* _Records shown_
BEGIN

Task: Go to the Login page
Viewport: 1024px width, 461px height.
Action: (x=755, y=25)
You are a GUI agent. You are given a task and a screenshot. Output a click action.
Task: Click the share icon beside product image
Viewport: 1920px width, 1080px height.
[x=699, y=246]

END
BEGIN

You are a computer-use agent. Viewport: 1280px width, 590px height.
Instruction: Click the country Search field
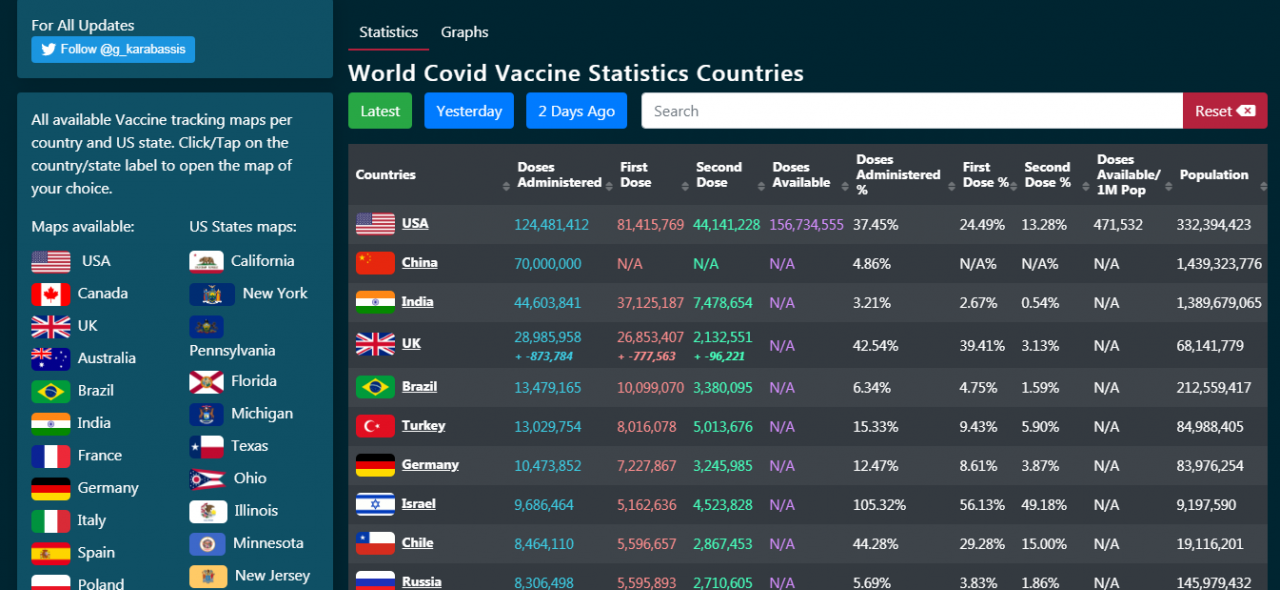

END

* _Action item_
Search the entries above for the word "agent" and copy each line where it appears.

* _Answer to the problem_
You are a GUI agent. You are given a task and a screenshot. Output a click action.
You are a computer-use agent. Viewport: 1280px width, 590px height.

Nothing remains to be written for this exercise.